En constante évolution, le droit des installations classées pour la protection de l'environnement (ICPE) est l'objet de fréquentes modifications visant à instaurer davantage de contrôles, à prendre en compte plus efficacement les enjeux environnementaux et à simplifier sa mise en oeuvre. Quelques modifications fondamentales ont ainsi marqué l'année 2012, relatives à la création de l'ICPE (I), à son fonctionnement (II), et, enfin, à la cessation d'activité (III). I - Les obligations préalables à la naissance d'une ICPE

La réforme des outils de l'étude d'impact et de l'enquête publique (A), ainsi qu'une extension de l'obligation de constitution de garanties financières (B), ont simplifié le Code de l'environnement et mieux pris en compte les enjeux environnementaux lors de la création d'une ICPE.

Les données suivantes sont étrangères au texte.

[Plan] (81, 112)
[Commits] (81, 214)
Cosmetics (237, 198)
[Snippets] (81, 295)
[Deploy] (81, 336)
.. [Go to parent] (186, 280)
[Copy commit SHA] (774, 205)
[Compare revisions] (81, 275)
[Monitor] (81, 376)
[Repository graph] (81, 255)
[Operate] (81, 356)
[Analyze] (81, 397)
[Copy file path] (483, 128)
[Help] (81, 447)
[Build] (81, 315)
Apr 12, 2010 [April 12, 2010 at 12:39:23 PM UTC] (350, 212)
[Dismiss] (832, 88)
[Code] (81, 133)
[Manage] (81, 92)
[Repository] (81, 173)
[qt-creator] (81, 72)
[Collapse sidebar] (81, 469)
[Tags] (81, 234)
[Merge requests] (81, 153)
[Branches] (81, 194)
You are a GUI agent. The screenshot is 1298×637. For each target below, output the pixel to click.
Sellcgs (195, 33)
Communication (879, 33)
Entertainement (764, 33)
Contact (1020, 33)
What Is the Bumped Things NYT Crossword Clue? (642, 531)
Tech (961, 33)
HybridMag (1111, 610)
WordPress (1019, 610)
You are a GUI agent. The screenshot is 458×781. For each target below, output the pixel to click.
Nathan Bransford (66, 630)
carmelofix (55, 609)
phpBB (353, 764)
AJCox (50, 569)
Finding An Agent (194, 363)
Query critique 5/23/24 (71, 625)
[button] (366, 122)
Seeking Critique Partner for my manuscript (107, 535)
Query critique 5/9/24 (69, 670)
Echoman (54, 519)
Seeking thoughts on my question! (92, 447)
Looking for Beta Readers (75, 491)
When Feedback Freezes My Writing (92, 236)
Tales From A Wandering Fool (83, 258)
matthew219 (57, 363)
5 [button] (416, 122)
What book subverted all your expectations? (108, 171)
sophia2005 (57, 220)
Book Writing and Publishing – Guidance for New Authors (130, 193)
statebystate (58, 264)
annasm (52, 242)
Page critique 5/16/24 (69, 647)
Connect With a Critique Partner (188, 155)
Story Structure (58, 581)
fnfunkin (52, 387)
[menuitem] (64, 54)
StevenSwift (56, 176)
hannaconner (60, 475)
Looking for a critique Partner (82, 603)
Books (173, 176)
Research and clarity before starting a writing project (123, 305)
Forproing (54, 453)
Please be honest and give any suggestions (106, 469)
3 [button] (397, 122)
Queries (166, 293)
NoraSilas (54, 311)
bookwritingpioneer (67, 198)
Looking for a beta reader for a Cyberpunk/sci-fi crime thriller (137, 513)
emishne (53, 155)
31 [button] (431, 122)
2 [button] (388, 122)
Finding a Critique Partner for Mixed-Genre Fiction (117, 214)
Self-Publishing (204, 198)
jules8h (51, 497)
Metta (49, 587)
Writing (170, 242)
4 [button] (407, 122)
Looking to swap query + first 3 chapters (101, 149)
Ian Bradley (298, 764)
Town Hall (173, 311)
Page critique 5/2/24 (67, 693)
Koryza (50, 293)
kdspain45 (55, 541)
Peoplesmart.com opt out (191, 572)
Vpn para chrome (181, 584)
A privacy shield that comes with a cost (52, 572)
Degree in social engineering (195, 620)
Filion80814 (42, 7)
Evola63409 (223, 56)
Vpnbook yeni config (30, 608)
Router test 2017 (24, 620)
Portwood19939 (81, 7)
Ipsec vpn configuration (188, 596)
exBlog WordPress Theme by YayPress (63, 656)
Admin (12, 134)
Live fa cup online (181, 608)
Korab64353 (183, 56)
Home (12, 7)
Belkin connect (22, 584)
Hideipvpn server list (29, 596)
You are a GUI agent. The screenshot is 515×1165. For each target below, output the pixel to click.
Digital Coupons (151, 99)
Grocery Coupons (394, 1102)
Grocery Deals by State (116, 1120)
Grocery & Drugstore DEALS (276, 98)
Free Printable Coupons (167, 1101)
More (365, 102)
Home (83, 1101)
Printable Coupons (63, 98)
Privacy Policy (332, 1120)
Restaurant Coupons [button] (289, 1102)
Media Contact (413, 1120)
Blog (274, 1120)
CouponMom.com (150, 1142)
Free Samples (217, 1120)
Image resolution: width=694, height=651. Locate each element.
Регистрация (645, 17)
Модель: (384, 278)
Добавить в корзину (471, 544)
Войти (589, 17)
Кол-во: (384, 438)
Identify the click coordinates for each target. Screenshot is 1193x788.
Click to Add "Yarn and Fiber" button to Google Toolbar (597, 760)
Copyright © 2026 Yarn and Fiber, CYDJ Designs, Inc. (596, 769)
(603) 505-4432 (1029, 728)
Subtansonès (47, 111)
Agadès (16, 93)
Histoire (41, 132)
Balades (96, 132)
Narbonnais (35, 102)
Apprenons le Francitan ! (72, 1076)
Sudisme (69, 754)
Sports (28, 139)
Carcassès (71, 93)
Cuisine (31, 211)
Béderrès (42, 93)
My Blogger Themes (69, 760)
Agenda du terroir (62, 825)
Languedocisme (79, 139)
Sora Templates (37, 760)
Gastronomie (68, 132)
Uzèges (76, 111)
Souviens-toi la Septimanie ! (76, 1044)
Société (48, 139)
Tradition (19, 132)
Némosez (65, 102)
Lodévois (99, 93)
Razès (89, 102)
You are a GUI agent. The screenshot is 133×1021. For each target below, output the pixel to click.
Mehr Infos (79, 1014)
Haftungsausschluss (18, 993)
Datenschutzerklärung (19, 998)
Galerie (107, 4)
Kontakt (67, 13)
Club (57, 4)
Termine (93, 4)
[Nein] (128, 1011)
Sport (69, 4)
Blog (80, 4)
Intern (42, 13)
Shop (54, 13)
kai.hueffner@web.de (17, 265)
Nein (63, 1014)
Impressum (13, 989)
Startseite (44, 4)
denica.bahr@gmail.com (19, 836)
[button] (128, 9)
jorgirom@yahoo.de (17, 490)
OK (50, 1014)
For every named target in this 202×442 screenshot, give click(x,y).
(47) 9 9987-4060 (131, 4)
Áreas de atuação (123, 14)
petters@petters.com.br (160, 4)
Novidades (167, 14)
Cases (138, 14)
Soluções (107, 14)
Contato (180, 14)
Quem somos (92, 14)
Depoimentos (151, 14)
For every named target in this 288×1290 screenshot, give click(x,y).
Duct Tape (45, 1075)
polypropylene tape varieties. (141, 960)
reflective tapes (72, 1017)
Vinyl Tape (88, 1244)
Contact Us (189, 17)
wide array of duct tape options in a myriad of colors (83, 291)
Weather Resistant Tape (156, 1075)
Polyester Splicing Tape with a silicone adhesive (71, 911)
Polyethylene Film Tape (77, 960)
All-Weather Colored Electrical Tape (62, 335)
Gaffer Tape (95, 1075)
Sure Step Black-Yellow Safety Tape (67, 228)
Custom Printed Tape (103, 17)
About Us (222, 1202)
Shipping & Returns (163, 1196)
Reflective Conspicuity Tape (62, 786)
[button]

A - La réforme de l'étude d'impact et de l'enquête publique

Un décret n° 2011-2018 du 29 décembre 2011 (N° Lexbase : L5121IR4) réforme les enquêtes publiques relatives aux opérations susceptibles d'affecter l'environnement. Ce décret permet une simplification de la procédure puisque les enquêtes publiques sont regroupées en deux catégories : les enquêtes relevant du Code de l'environnement et celles relevant du Code de l'expropriation pour cause d'utilité publique. Ce premier décret vise, également, à améliorer la participation du public à la décision publique. Ainsi, le texte précise les modalités de publicité de l'enquête, ainsi que les moyens dont dispose le public pour formuler ses observations, la participation pouvant, notamment, se dérouler par voie électronique.

Le décret n° 2011-2021 (N° Lexbase : L5096IR8) fixe la liste des projets, plans et programmes devant obligatoirement faire l'objet d'une communication au public par voie électronique dans le cadre de l'expérimentation prévue au II de l'article L. 123-10 du Code de l'environnement (N° Lexbase : L1284ISD). Treize catégories de projets, plans et programmes sont concernées par cette expérimentation électronique, dont le bilan devra être établi avant 2017.

Le décret n° 2011-2019 (N° Lexbase : L5124IR9) réforme le contenu et le champ d'application de l'étude d'impact des projets de travaux, d'ouvrages ou d'aménagements, renforçant celle-ci, par exemple en imposant l'analyse des effets cumulés du projet. Les projets visés par l'étude d'impact sont limitativement énumérés à l'annexe de l'article R. 122-2 du Code de l'environnement (N° Lexbase : L5490IRR). Ils sont soumis soit à une étude d'impact obligatoire en toute circonstance, soit à une étude d'impact au cas par cas en fonction de seuils.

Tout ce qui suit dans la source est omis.